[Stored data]
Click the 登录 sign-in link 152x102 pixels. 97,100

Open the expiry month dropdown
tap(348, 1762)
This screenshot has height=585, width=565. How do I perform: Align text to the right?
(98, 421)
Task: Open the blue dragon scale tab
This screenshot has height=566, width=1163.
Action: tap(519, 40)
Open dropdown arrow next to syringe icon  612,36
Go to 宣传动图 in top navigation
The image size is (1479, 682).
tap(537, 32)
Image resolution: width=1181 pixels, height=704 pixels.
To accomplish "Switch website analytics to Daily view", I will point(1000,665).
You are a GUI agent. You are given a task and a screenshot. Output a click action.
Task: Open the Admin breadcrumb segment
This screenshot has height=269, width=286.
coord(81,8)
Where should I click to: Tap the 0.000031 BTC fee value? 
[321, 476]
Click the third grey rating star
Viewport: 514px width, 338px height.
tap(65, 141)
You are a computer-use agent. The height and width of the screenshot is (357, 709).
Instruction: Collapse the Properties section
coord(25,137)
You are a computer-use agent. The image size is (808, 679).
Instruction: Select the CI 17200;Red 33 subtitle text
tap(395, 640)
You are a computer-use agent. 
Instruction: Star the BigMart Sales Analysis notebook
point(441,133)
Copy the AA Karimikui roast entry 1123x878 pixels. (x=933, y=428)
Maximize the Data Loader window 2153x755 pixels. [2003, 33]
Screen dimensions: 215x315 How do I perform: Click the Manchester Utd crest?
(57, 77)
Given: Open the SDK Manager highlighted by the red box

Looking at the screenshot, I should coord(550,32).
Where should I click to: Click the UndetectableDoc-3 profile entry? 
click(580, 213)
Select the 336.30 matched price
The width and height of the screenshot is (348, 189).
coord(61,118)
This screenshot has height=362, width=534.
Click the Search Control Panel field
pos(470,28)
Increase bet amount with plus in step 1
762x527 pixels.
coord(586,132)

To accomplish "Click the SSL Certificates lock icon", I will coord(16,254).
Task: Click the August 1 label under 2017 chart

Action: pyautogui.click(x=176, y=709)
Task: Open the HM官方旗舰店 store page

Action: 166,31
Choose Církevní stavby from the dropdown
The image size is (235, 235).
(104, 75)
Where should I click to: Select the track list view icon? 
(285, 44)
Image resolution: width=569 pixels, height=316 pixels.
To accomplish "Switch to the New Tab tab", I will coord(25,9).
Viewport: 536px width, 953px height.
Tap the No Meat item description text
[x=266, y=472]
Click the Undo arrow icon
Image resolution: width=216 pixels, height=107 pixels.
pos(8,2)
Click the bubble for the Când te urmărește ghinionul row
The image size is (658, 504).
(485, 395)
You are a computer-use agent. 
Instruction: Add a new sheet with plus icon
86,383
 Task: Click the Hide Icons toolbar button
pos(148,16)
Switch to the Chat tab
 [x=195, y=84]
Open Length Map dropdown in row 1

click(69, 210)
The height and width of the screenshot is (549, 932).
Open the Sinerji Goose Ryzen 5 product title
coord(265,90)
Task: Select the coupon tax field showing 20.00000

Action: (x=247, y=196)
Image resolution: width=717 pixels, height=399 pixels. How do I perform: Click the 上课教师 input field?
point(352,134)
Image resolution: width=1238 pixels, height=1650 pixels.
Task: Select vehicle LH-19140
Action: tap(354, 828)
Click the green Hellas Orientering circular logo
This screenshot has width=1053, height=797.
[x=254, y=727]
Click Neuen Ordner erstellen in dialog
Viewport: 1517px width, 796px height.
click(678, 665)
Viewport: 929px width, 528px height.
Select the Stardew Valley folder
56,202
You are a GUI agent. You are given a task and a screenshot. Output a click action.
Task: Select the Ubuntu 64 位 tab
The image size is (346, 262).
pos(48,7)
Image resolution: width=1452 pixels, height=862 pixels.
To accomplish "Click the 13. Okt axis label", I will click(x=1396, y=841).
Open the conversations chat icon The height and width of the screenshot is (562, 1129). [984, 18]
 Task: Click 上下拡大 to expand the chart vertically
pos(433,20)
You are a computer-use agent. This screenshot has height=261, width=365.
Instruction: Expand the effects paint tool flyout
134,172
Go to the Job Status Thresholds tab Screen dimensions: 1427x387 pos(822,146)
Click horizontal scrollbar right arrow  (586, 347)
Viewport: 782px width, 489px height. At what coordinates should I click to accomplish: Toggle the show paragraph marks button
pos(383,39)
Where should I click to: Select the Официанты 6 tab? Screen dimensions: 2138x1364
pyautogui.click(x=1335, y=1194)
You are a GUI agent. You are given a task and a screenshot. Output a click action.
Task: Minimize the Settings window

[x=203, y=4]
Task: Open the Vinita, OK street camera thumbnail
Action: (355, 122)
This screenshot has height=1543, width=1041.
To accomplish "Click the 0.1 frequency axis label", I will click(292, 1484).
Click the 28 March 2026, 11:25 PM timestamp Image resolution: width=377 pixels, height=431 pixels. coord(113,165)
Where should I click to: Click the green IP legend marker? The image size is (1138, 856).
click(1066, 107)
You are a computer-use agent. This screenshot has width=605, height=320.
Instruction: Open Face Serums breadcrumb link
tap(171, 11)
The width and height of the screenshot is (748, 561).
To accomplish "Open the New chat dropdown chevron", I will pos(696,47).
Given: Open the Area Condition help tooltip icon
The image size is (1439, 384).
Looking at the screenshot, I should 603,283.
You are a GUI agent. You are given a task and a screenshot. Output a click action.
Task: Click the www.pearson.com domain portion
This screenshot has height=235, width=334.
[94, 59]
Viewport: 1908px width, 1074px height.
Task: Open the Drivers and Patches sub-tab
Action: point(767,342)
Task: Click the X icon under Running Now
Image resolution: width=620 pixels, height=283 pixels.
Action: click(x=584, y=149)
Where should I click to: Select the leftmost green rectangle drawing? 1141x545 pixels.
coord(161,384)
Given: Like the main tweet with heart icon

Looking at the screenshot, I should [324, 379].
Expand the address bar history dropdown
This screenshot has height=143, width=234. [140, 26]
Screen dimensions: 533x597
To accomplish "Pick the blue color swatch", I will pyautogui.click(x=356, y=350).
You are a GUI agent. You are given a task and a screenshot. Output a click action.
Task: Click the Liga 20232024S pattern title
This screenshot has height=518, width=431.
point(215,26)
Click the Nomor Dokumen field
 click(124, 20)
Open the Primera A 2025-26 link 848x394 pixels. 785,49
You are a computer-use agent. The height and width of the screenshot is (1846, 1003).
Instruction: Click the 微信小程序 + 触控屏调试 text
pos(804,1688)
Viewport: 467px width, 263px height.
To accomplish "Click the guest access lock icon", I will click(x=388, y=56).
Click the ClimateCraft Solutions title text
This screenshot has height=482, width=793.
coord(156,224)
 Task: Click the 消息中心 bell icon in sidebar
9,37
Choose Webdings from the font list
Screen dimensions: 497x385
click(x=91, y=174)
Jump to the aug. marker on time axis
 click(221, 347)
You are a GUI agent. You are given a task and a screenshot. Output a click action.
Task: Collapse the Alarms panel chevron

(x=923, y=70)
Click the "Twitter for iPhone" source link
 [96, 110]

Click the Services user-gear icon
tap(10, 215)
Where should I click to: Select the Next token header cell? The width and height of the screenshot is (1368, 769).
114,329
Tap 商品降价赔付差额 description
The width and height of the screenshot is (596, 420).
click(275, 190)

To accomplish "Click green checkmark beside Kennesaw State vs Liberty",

### Your goal
In full and without alteration, reproduce the records above.

### Reply to the task
Click the 登录 sign-in link 152x102 pixels. 97,100

Open the expiry month dropdown
tap(348, 1762)
This screenshot has height=585, width=565. How do I perform: Align text to the right?
(98, 421)
Task: Open the blue dragon scale tab
This screenshot has height=566, width=1163.
Action: tap(519, 40)
Open dropdown arrow next to syringe icon  612,36
Go to 宣传动图 in top navigation
The image size is (1479, 682).
tap(537, 32)
Image resolution: width=1181 pixels, height=704 pixels.
To accomplish "Switch website analytics to Daily view", I will point(1000,665).
You are a GUI agent. You are given a task and a screenshot. Output a click action.
Task: Open the Admin breadcrumb segment
This screenshot has height=269, width=286.
coord(81,8)
Where should I click to: Tap the 0.000031 BTC fee value? 
[321, 476]
Click the third grey rating star
Viewport: 514px width, 338px height.
tap(65, 141)
You are a computer-use agent. The height and width of the screenshot is (357, 709).
Instruction: Collapse the Properties section
coord(25,137)
You are a computer-use agent. The image size is (808, 679).
Instruction: Select the CI 17200;Red 33 subtitle text
tap(395, 640)
You are a computer-use agent. 
Instruction: Star the BigMart Sales Analysis notebook
point(441,133)
Copy the AA Karimikui roast entry 1123x878 pixels. (x=933, y=428)
Maximize the Data Loader window 2153x755 pixels. [2003, 33]
Screen dimensions: 215x315 How do I perform: Click the Manchester Utd crest?
(57, 77)
Given: Open the SDK Manager highlighted by the red box

Looking at the screenshot, I should coord(550,32).
Where should I click to: Click the UndetectableDoc-3 profile entry? 
click(580, 213)
Select the 336.30 matched price
The width and height of the screenshot is (348, 189).
coord(61,118)
This screenshot has height=362, width=534.
Click the Search Control Panel field
pos(470,28)
Increase bet amount with plus in step 1
762x527 pixels.
coord(586,132)

To accomplish "Click the SSL Certificates lock icon", I will coord(16,254).
Task: Click the August 1 label under 2017 chart

Action: pyautogui.click(x=176, y=709)
Task: Open the HM官方旗舰店 store page

Action: 166,31
Choose Církevní stavby from the dropdown
The image size is (235, 235).
(104, 75)
Where should I click to: Select the track list view icon? 
(285, 44)
Image resolution: width=569 pixels, height=316 pixels.
To accomplish "Switch to the New Tab tab", I will coord(25,9).
Viewport: 536px width, 953px height.
Tap the No Meat item description text
[x=266, y=472]
Click the Undo arrow icon
Image resolution: width=216 pixels, height=107 pixels.
pos(8,2)
Click the bubble for the Când te urmărește ghinionul row
The image size is (658, 504).
(485, 395)
You are a computer-use agent. 
Instruction: Add a new sheet with plus icon
86,383
 Task: Click the Hide Icons toolbar button
pos(148,16)
Switch to the Chat tab
 [x=195, y=84]
Open Length Map dropdown in row 1

click(69, 210)
The height and width of the screenshot is (549, 932).
Open the Sinerji Goose Ryzen 5 product title
coord(265,90)
Task: Select the coupon tax field showing 20.00000

Action: (x=247, y=196)
Image resolution: width=717 pixels, height=399 pixels. How do I perform: Click the 上课教师 input field?
point(352,134)
Image resolution: width=1238 pixels, height=1650 pixels.
Task: Select vehicle LH-19140
Action: tap(354, 828)
Click the green Hellas Orientering circular logo
This screenshot has width=1053, height=797.
[x=254, y=727]
Click Neuen Ordner erstellen in dialog
Viewport: 1517px width, 796px height.
click(678, 665)
Viewport: 929px width, 528px height.
Select the Stardew Valley folder
56,202
You are a GUI agent. You are given a task and a screenshot. Output a click action.
Task: Select the Ubuntu 64 位 tab
The image size is (346, 262).
pos(48,7)
Image resolution: width=1452 pixels, height=862 pixels.
To accomplish "Click the 13. Okt axis label", I will click(x=1396, y=841).
Open the conversations chat icon The height and width of the screenshot is (562, 1129). [984, 18]
 Task: Click 上下拡大 to expand the chart vertically
pos(433,20)
You are a computer-use agent. This screenshot has height=261, width=365.
Instruction: Expand the effects paint tool flyout
134,172
Go to the Job Status Thresholds tab Screen dimensions: 1427x387 pos(822,146)
Click horizontal scrollbar right arrow  (586, 347)
Viewport: 782px width, 489px height. At what coordinates should I click to accomplish: Toggle the show paragraph marks button
pos(383,39)
Where should I click to: Select the Официанты 6 tab? Screen dimensions: 2138x1364
pyautogui.click(x=1335, y=1194)
You are a GUI agent. You are given a task and a screenshot. Output a click action.
Task: Minimize the Settings window

[x=203, y=4]
Task: Open the Vinita, OK street camera thumbnail
Action: (355, 122)
This screenshot has height=1543, width=1041.
To accomplish "Click the 0.1 frequency axis label", I will click(292, 1484).
Click the 28 March 2026, 11:25 PM timestamp Image resolution: width=377 pixels, height=431 pixels. coord(113,165)
Where should I click to: Click the green IP legend marker? The image size is (1138, 856).
click(1066, 107)
You are a computer-use agent. This screenshot has width=605, height=320.
Instruction: Open Face Serums breadcrumb link
tap(171, 11)
The width and height of the screenshot is (748, 561).
To accomplish "Open the New chat dropdown chevron", I will pos(696,47).
Given: Open the Area Condition help tooltip icon
The image size is (1439, 384).
Looking at the screenshot, I should 603,283.
You are a GUI agent. You are given a task and a screenshot. Output a click action.
Task: Click the www.pearson.com domain portion
This screenshot has height=235, width=334.
[94, 59]
Viewport: 1908px width, 1074px height.
Task: Open the Drivers and Patches sub-tab
Action: point(767,342)
Task: Click the X icon under Running Now
Image resolution: width=620 pixels, height=283 pixels.
Action: click(x=584, y=149)
Where should I click to: Select the leftmost green rectangle drawing? 1141x545 pixels.
coord(161,384)
Given: Like the main tweet with heart icon

Looking at the screenshot, I should [324, 379].
Expand the address bar history dropdown
This screenshot has height=143, width=234. [140, 26]
Screen dimensions: 533x597
To accomplish "Pick the blue color swatch", I will pyautogui.click(x=356, y=350).
You are a GUI agent. You are given a task and a screenshot. Output a click action.
Task: Click the Liga 20232024S pattern title
This screenshot has height=518, width=431.
point(215,26)
Click the Nomor Dokumen field
 click(124, 20)
Open the Primera A 2025-26 link 848x394 pixels. 785,49
You are a computer-use agent. The height and width of the screenshot is (1846, 1003).
Instruction: Click the 微信小程序 + 触控屏调试 text
pos(804,1688)
Viewport: 467px width, 263px height.
To accomplish "Click the guest access lock icon", I will click(x=388, y=56).
Click the ClimateCraft Solutions title text
This screenshot has height=482, width=793.
coord(156,224)
 Task: Click the 消息中心 bell icon in sidebar
9,37
Choose Webdings from the font list
Screen dimensions: 497x385
click(x=91, y=174)
Jump to the aug. marker on time axis
 click(221, 347)
You are a GUI agent. You are given a task and a screenshot. Output a click action.
Task: Collapse the Alarms panel chevron

(x=923, y=70)
Click the "Twitter for iPhone" source link
 [96, 110]

Click the Services user-gear icon
tap(10, 215)
Where should I click to: Select the Next token header cell? The width and height of the screenshot is (1368, 769).
114,329
Tap 商品降价赔付差额 description
The width and height of the screenshot is (596, 420).
click(275, 190)

To accomplish "Click green checkmark beside Kennesaw State vs Liberty",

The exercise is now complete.